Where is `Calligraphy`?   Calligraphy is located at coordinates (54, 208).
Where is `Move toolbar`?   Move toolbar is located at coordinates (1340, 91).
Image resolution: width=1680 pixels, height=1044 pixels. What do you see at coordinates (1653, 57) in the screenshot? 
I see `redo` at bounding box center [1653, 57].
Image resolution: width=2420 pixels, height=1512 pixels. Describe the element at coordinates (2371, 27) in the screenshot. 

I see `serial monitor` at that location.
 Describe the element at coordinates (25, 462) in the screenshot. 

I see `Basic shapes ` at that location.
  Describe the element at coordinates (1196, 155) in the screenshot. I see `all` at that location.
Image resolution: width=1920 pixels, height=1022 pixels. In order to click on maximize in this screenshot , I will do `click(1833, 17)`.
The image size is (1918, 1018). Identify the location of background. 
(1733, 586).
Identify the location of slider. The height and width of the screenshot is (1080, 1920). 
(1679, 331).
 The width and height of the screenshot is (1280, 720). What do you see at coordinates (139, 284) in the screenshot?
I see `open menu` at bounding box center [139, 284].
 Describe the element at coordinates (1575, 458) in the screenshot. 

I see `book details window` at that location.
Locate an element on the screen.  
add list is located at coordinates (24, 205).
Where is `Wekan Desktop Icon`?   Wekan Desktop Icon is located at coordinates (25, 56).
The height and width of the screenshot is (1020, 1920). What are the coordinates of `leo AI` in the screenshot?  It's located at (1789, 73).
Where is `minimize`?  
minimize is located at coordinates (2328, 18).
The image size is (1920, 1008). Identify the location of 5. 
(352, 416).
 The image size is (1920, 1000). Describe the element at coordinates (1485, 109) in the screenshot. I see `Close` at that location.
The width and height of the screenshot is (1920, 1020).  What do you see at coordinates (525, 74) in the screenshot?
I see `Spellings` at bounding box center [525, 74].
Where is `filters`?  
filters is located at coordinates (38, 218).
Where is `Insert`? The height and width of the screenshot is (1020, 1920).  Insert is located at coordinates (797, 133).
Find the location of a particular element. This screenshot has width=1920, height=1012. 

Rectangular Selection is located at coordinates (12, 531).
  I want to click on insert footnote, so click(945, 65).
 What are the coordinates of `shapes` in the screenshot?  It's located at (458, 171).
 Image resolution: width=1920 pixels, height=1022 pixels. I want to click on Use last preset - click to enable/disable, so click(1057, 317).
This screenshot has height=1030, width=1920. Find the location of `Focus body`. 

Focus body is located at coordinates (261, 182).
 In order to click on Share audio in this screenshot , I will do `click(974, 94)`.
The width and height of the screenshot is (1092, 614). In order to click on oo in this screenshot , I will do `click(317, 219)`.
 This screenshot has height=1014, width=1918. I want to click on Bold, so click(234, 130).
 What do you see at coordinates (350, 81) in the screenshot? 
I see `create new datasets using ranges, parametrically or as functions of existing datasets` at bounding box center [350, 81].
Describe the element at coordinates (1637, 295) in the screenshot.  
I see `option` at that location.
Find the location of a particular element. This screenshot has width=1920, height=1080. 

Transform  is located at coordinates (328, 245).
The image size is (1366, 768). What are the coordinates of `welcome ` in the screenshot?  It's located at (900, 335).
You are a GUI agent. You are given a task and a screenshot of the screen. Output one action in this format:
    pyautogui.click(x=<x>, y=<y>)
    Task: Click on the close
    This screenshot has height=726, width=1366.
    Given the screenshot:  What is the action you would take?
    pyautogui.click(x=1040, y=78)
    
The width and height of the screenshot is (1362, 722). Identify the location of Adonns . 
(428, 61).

● **Stated problem**
Turn each line of the material above into a row of a Markdown table with the columns Row and Line. Number the rows in order and omit blank lines.

● **Completed exercise**
| Row | Line |
|---|---|
| 1 | Where is `Calligraphy`?   Calligraphy is located at coordinates (54, 208). |
| 2 | Where is `Move toolbar`?   Move toolbar is located at coordinates (1340, 91). |
| 3 | Image resolution: width=1680 pixels, height=1044 pixels. What do you see at coordinates (1653, 57) in the screenshot?  |
| 4 | I see `redo` at bounding box center [1653, 57]. |
| 5 | Image resolution: width=2420 pixels, height=1512 pixels. Describe the element at coordinates (2371, 27) in the screenshot.  |
| 6 | I see `serial monitor` at that location. |
| 7 |  Describe the element at coordinates (25, 462) in the screenshot.  |
| 8 | I see `Basic shapes ` at that location. |
| 9 |   Describe the element at coordinates (1196, 155) in the screenshot. I see `all` at that location. |
| 10 | Image resolution: width=1920 pixels, height=1022 pixels. In order to click on maximize in this screenshot , I will do `click(1833, 17)`. |
| 11 | The image size is (1918, 1018). Identify the location of background.  |
| 12 | (1733, 586). |
| 13 | Identify the location of slider. The height and width of the screenshot is (1080, 1920).  |
| 14 | (1679, 331). |
| 15 |  The width and height of the screenshot is (1280, 720). What do you see at coordinates (139, 284) in the screenshot? |
| 16 | I see `open menu` at bounding box center [139, 284]. |
| 17 |  Describe the element at coordinates (1575, 458) in the screenshot.  |
| 18 | I see `book details window` at that location. |
| 19 | Locate an element on the screen.   |
| 20 | add list is located at coordinates (24, 205). |
| 21 | Where is `Wekan Desktop Icon`?   Wekan Desktop Icon is located at coordinates (25, 56). |
| 22 | The height and width of the screenshot is (1020, 1920). What are the coordinates of `leo AI` in the screenshot?  It's located at (1789, 73). |
| 23 | Where is `minimize`?   |
| 24 | minimize is located at coordinates (2328, 18). |
| 25 | The image size is (1920, 1008). Identify the location of 5.  |
| 26 | (352, 416). |
| 27 |  The image size is (1920, 1000). Describe the element at coordinates (1485, 109) in the screenshot. I see `Close` at that location. |
| 28 | The width and height of the screenshot is (1920, 1020).  What do you see at coordinates (525, 74) in the screenshot? |
| 29 | I see `Spellings` at bounding box center [525, 74]. |
| 30 | Where is `filters`?   |
| 31 | filters is located at coordinates (38, 218). |
| 32 | Where is `Insert`? The height and width of the screenshot is (1020, 1920).  Insert is located at coordinates (797, 133). |
| 33 | Find the location of a particular element. This screenshot has width=1920, height=1012.  |
| 34 | Rectangular Selection is located at coordinates (12, 531). |
| 35 |   I want to click on insert footnote, so click(945, 65). |
| 36 |  What are the coordinates of `shapes` in the screenshot?  It's located at (458, 171). |
| 37 |  Image resolution: width=1920 pixels, height=1022 pixels. I want to click on Use last preset - click to enable/disable, so click(1057, 317). |
| 38 | This screenshot has height=1030, width=1920. Find the location of `Focus body`.  |
| 39 | Focus body is located at coordinates (261, 182). |
| 40 |  In order to click on Share audio in this screenshot , I will do `click(974, 94)`. |
| 41 | The width and height of the screenshot is (1092, 614). In order to click on oo in this screenshot , I will do `click(317, 219)`. |
| 42 |  This screenshot has height=1014, width=1918. I want to click on Bold, so click(234, 130). |
| 43 |  What do you see at coordinates (350, 81) in the screenshot?  |
| 44 | I see `create new datasets using ranges, parametrically or as functions of existing datasets` at bounding box center [350, 81]. |
| 45 | Describe the element at coordinates (1637, 295) in the screenshot.   |
| 46 | I see `option` at that location. |
| 47 | Find the location of a particular element. This screenshot has width=1920, height=1080.  |
| 48 | Transform  is located at coordinates (328, 245). |
| 49 | The image size is (1366, 768). What are the coordinates of `welcome ` in the screenshot?  It's located at (900, 335). |
| 50 | You are a GUI agent. You are given a task and a screenshot of the screen. Output one action in this format: |
| 51 |     pyautogui.click(x=<x>, y=<y>) |
| 52 |     Task: Click on the close |
| 53 |     This screenshot has height=726, width=1366. |
| 54 |     Given the screenshot:  What is the action you would take? |
| 55 |     pyautogui.click(x=1040, y=78) |
| 56 | The width and height of the screenshot is (1362, 722). Identify the location of Adonns .  |
| 57 | (428, 61). |